1. Scalability: It's not unusual for Notes databases in large enterprises to contain tens of thousands of documents. Organizations attempting to move this content to SharePoint 2007 ran into some severe size limitations on SharePoint lists and libraries. With SharePoint 2010, however, the recommended maximums for many criteria have more than doubled.  Even better, the penalty for exceeding them is less severe, and SharePoint will now automatically throttle certain operations that previously would have brought your servers to their knees.

2. Managed Metadata: Keyword fields are central to most custom Notes applications. These range from simple pop-up or drop-down lists of terms all the way to lookups in other views and databases.  While SharePoint 2007 already had ways to achieve this functionality, SharePoint 2010 adds a powerful new feature called Managed Metadata.  Think of this as the next level beyond Choice and Lookup fields. SharePoint now will allow you to keep all your terms in a managed term store, which includes a complete interface for allowing administrators to maintain them.
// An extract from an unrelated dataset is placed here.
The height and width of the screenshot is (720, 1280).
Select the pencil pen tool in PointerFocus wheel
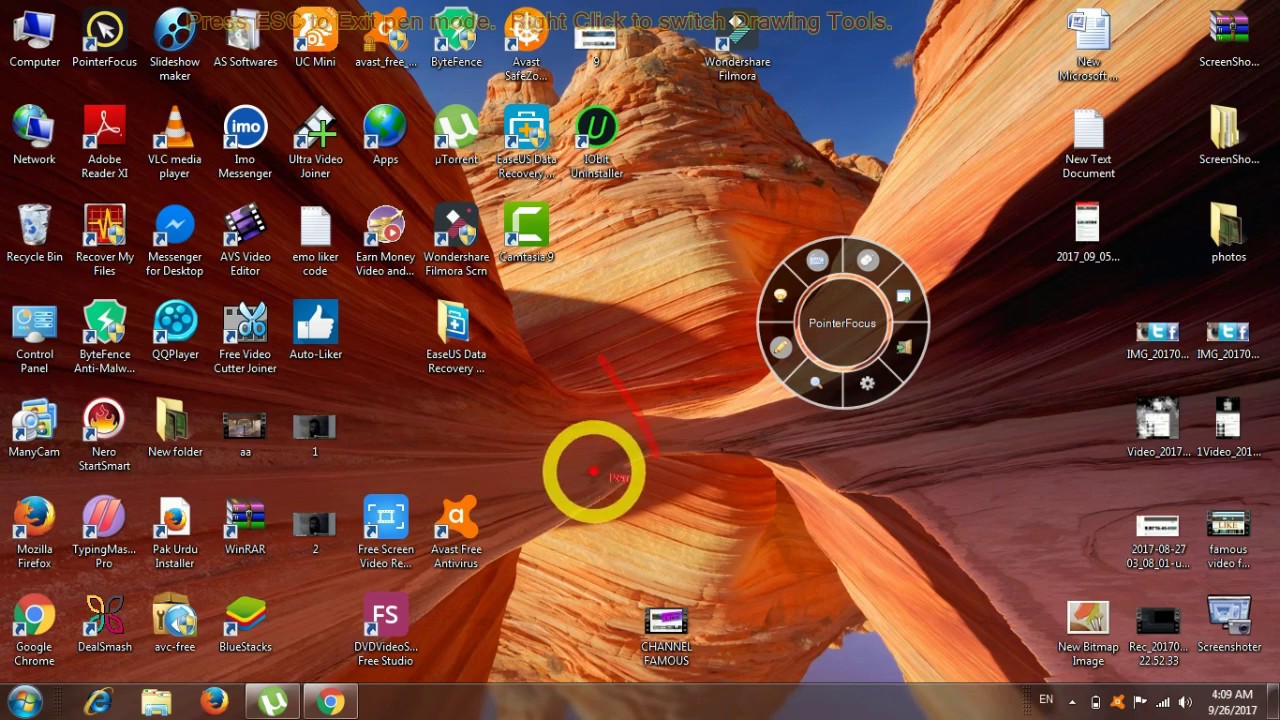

The Managed Metadata feature scales well from simple needs to enterprise knowledge management solutions. You can create a simple Managed keyword field and term set scoped to just one SharePoint site. The same term set can be referenced by multiple lists and libraries within that site, and, when needed, it can scale out to "Enterprise" term sets spanning many site collections and even be replicated between multiple SharePoint farms.